Charmander provides simple, bidirectional conversion functions to transform schemas between Polars and PySpark, supporting all complex types including nested structures, arrays, and maps.
Installation
pip install charmander
Requirements
- Python >= 3.8
- polars >= 0.19.0
- pyspark >= 3.0.0
Quick Start
Converting Polars Schema to PySpark
Charmander supports three Polars schema formats - use whichever is most convenient:
import polars as pl
from charmander import to_pyspark_schema
# Format 1: Dictionary
polars_schema_dict = {
"name": pl.String,
"age": pl.Int32,
"score": pl.Float64,
"tags": pl.List(pl.String),
}
# Format 2: pl.Schema object
polars_schema_schema = pl.Schema({
"name": pl.String,
"age": pl.Int32,
"score": pl.Float64,
"tags": pl.List(pl.String),
})
# Format 3: List of tuples
polars_schema_list = [
("name", pl.String),
("age", pl.Int32),
("score", pl.Float64),
("tags", pl.List(pl.String)),
]
# All three formats work identically!
pyspark_schema = to_pyspark_schema(polars_schema_dict)

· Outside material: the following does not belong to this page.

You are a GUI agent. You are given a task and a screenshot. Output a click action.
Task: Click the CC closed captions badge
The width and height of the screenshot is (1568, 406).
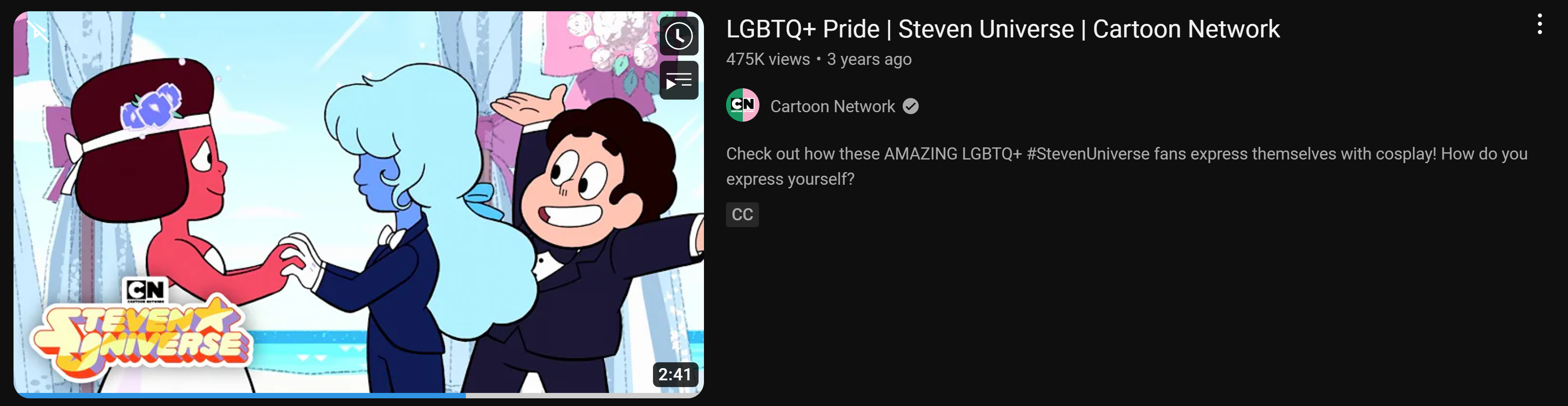pos(742,214)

# or: to_pyspark_schema(polars_schema_schema)
# or: to_pyspark_schema(polars_schema_list)
print(pyspark_schema)
# StructType([StructField('name', StringType(), True),
# StructField('age', IntegerType(), True),
# StructField('score', DoubleType(), True),
# StructField('tags', ArrayType(StringType(), True), True)])
Converting PySpark Schema to Polars
from pyspark.sql.types import StructType, StructField, StringType, IntegerType, DoubleType, ArrayType
from charmander import to_polars_schema
# Define a PySpark schema
pyspark_schema = StructType([
StructField("name", StringType()),
StructField("age", IntegerType()),
StructField("score", DoubleType()),
StructField("tags", ArrayType(StringType())),
])
# Convert to Polars schema
polars_schema = to_polars_schema(pyspark_schema)
print(polars_schema)
# Schema({'name': <class 'polars.datatypes.String'>, 'age': <class 'polars.datatypes.Int32'>, ...})
# Use directly with Polars DataFrame
df = pl.DataFrame({}, schema=polars_schema)
Features
- Bidirectional Conversion: Convert schemas in both directions (Polars ↔ PySpark)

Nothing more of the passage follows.